Testo mostrato:
'''
Giustizia dopo 17 anni: confermate le condanne per la morte in un carcere messicano

Il processo d'appello per la tragica morte di Simone Renda, 34enne bancario leccese deceduto il 3 marzo 2007

Il Tribunale di Lecce

Il Tribunale di Lecce

LECCE - Si è concluso con la conferma delle condanne di primo grado il processo d'appello sulla tragica morte di Simone Renda, 34enne bancario leccese deceduto il 3 marzo 2007 in una cella del carcere di Playa del Carmen, in Messico. I sei imputati, tutti contumaci, sono stati riconosciuti colpevoli a vario titolo di omicidio volontario e di violazione dell’articolo 1 della Convenzione ONU contro la tortura e altre pene o trattamenti crudeli, disumani e degradanti.

Tra i condannati figurano Arceno Parra Cano e Pedro May Balam, rispettivamente direttore e vicedirettore del carcere, nonché Hermilla Valero Gonzalez, giudice qualificatore: per loro la Corte d’assise d’appello di Lecce, presieduta da Teresa Liuni, ha stabilito 25 anni di reclusione. A seguire, condanne a 21 anni di carcere per Najera Sanchez Enrique e Luis Alberto Arcos Landeros, guardie carcerarie, e per Gomez Cruz, responsabile dell’ufficio ricezione del carcere. Assolti, invece, due agenti della polizia turistica municipale.

La vicenda di Simone Renda, che si trovava in Messico per una vacanza, iniziò il 1° marzo 2007, quando fu arrestato per presunto disturbo alla quiete pubblica in un hotel. Due giorni dopo, fu ritrovato morto in una cella di isolamento, dove era stato abbandonato senza ricevere alcuna assistenza sanitaria, nonostante le sue precarie condizioni di salute. Nessuno lo portò in ospedale, né avvisò la famiglia o il consolato italiano.

I genitori della vittima, rappresentati dall’avvocata Paola Balducci, si sono costituiti parte civile nel processo. "Giustizia è stata fatta – ha commentato Balducci –. Simone Renda è stato lasciato morire, abbandonato senza cure, senza interprete, senza difensore. Un giovane italiano ingiustamente arrestato e privato di ogni diritto umano. È stato un calvario che non doveva accadere".

La sentenza segna un punto fermo in una battaglia giudiziaria lunga e dolorosa, che ha visto i familiari di Simone lottare per far emergere la verità e ottenere giustizia per una vicenda che ha scosso l'opinione pubblica.
'''
[Elementi del dataset]
'''
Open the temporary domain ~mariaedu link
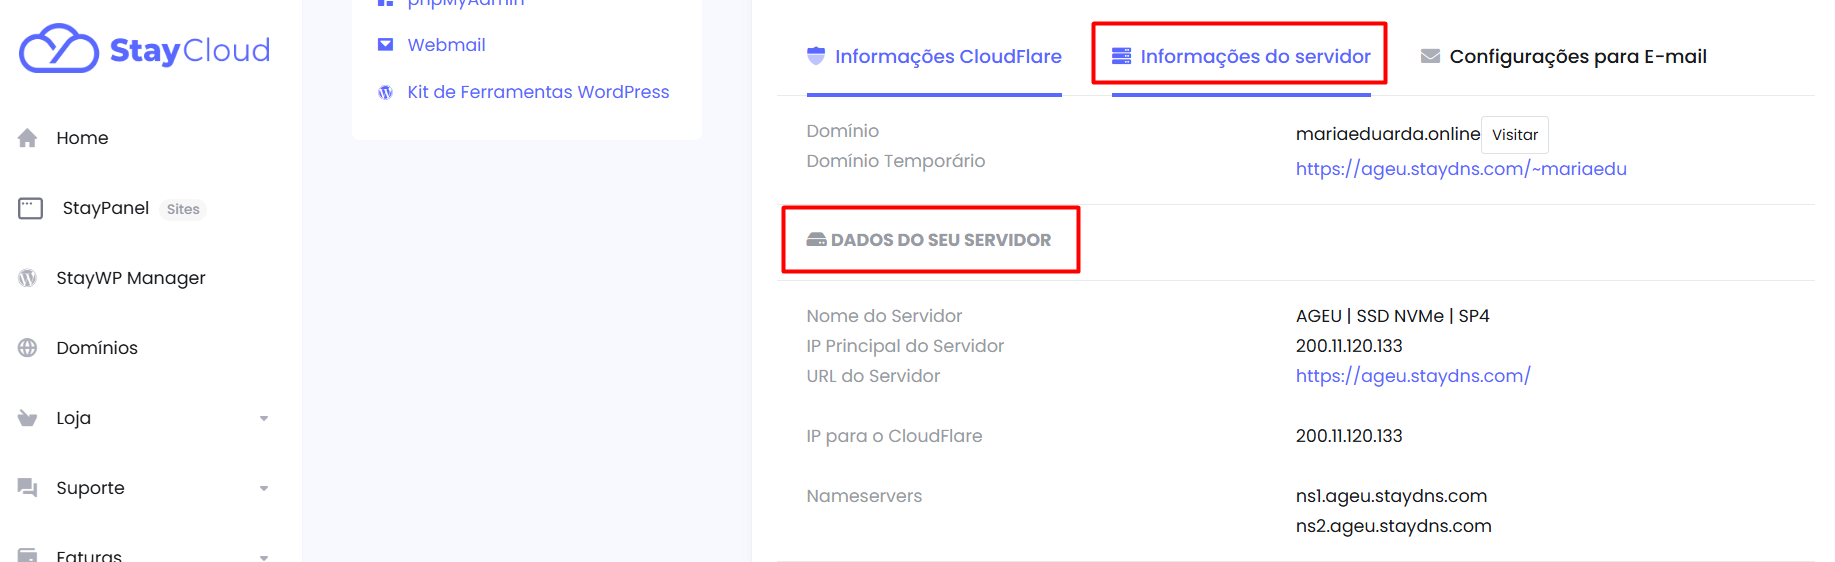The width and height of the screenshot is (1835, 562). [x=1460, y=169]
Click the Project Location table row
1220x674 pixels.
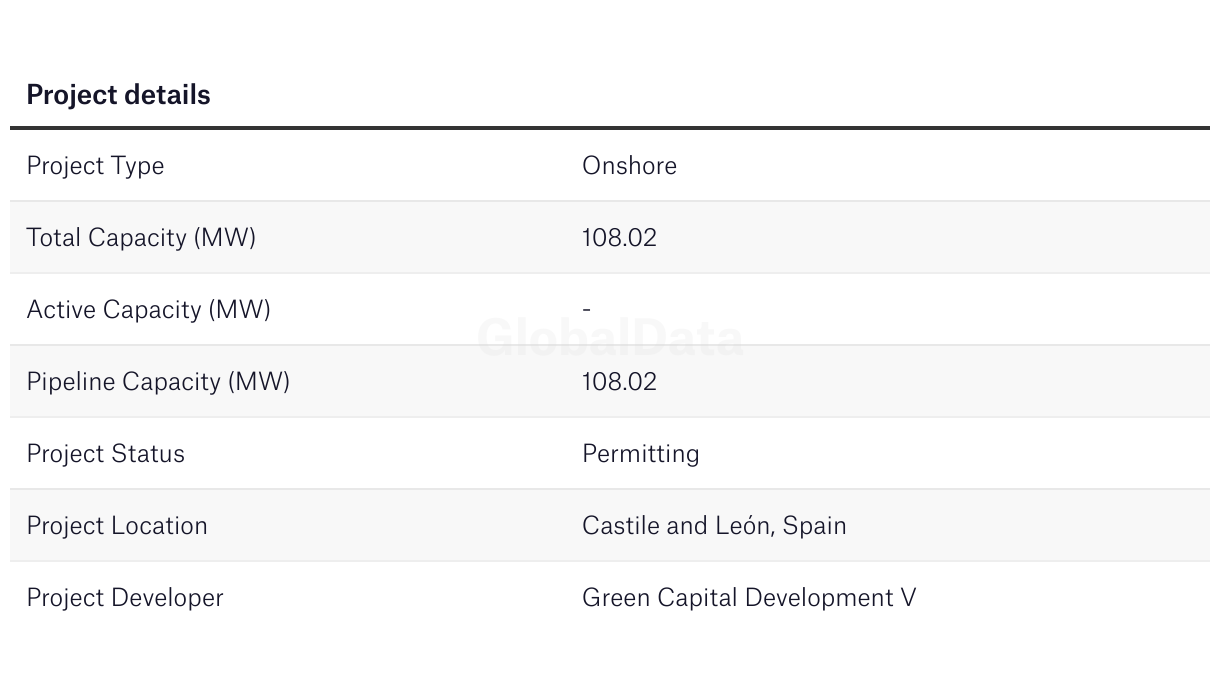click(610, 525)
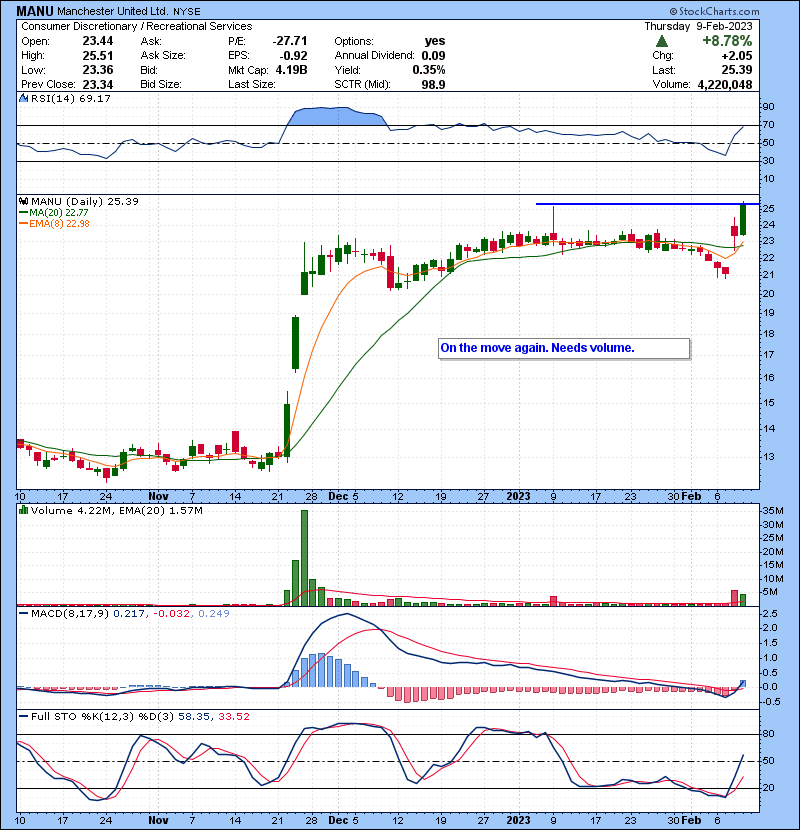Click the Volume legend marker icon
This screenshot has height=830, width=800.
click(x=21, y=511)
'''
'''
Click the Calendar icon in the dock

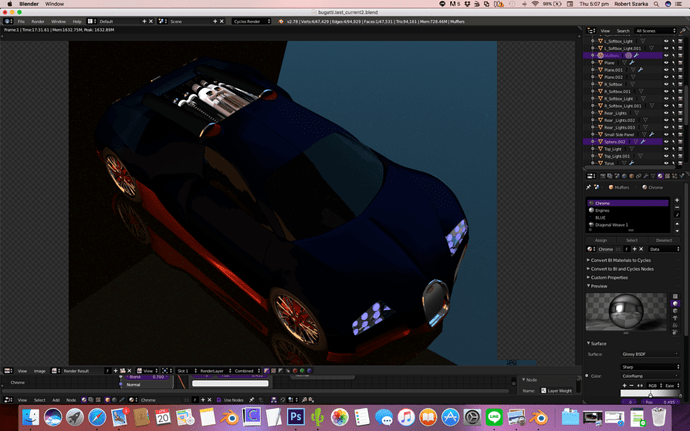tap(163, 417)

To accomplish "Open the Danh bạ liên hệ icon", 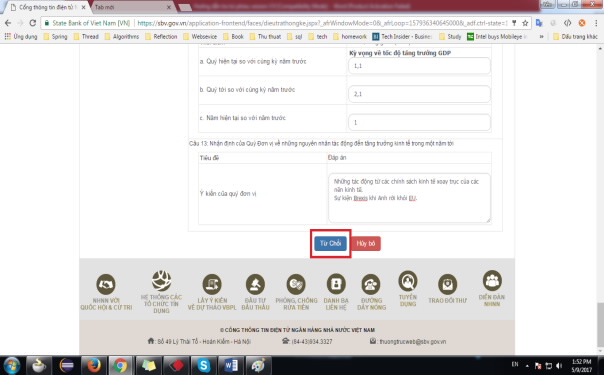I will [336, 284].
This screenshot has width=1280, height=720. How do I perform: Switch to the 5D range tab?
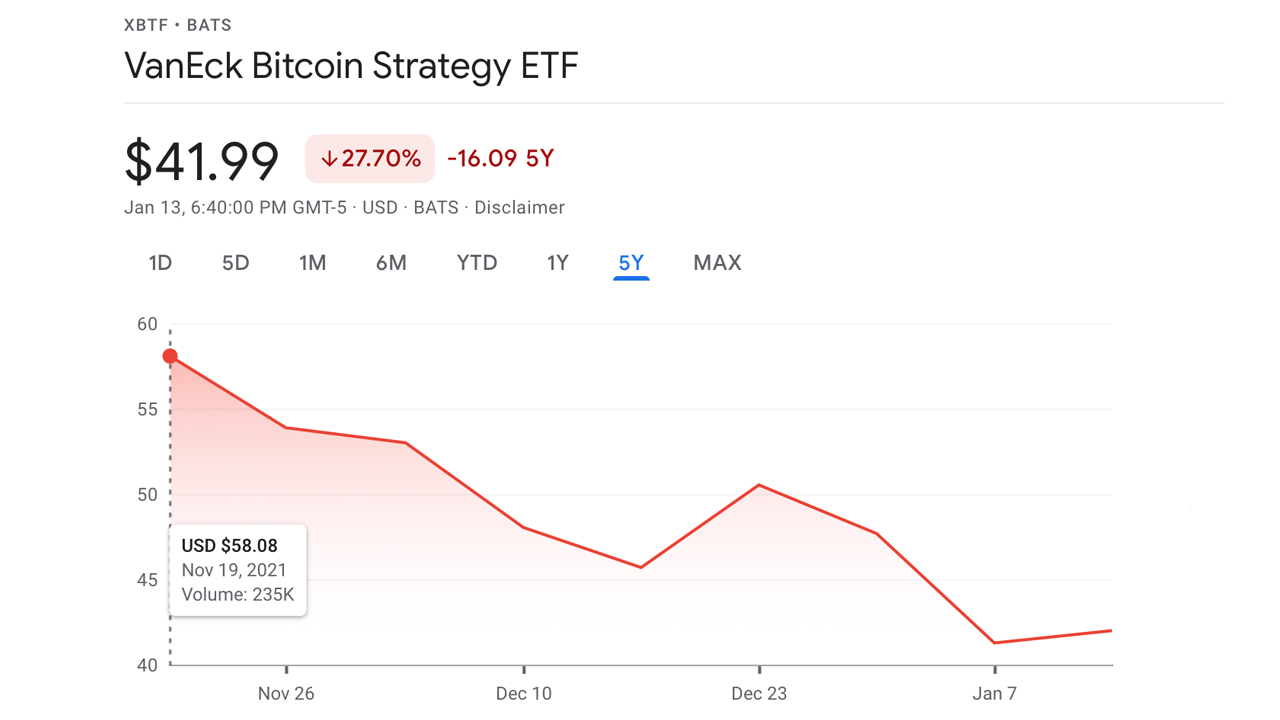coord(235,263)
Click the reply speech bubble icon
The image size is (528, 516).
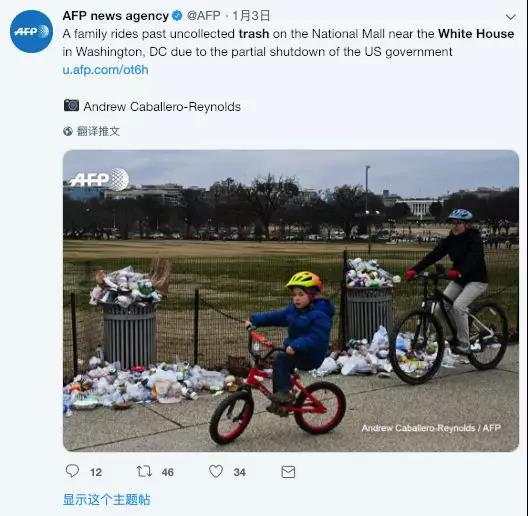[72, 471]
'''
Compiti da svolgere:
(a) Elenca i nomi di tutte le persone condannate secondo l'articolo sul processo per la morte di Simone Renda.
(b) In base all'articolo sul processo per la morte di Simone Renda, le seguenti affermazioni sono corrette? (i) Simone Renda fu arrestato in un hotel. (ii) La Corte d'assise d'appello di Lecce era presieduta da Paola Balducci. (iii) I due agenti della polizia turistica municipale sono stati condannati. Rispondi sì o no a ciascuna, citando le parole decisive del testo.
(c) Trascrivi fedelmente il brano dell'articolo sul processo per la morte di Simone Renda che va da "Giustizia dopo 17" fino a "disumani e degradanti.", quest'ultima parte compresa.
Le righe non hanno alcun legame con il testo mostrato.

Risposte:
(a) Arceno Parra Cano, Pedro May Balam, Hermilla Valero Gonzalez, Najera Sanchez Enrique, Luis Alberto Arcos Landeros, Gomez Cruz

(b)
(i) Sì: "quando fu arrestato per presunto disturbo alla quiete pubblica in un hotel".
(ii) No: "presieduta da Teresa Liuni".
(iii) No: "Assolti, invece, due agenti della polizia turistica municipale."

(c)
Giustizia dopo 17 anni: confermate le condanne per la morte in un carcere messicano

Il processo d'appello per la tragica morte di Simone Renda, 34enne bancario leccese deceduto il 3 marzo 2007

Il Tribunale di Lecce

Il Tribunale di Lecce

LECCE - Si è concluso con la conferma delle condanne di primo grado il processo d'appello sulla tragica morte di Simone Renda, 34enne bancario leccese deceduto il 3 marzo 2007 in una cella del carcere di Playa del Carmen, in Messico. I sei imputati, tutti contumaci, sono stati riconosciuti colpevoli a vario titolo di omicidio volontario e di violazione dell’articolo 1 della Convenzione ONU contro la tortura e altre pene o trattamenti crudeli, disumani e degradanti.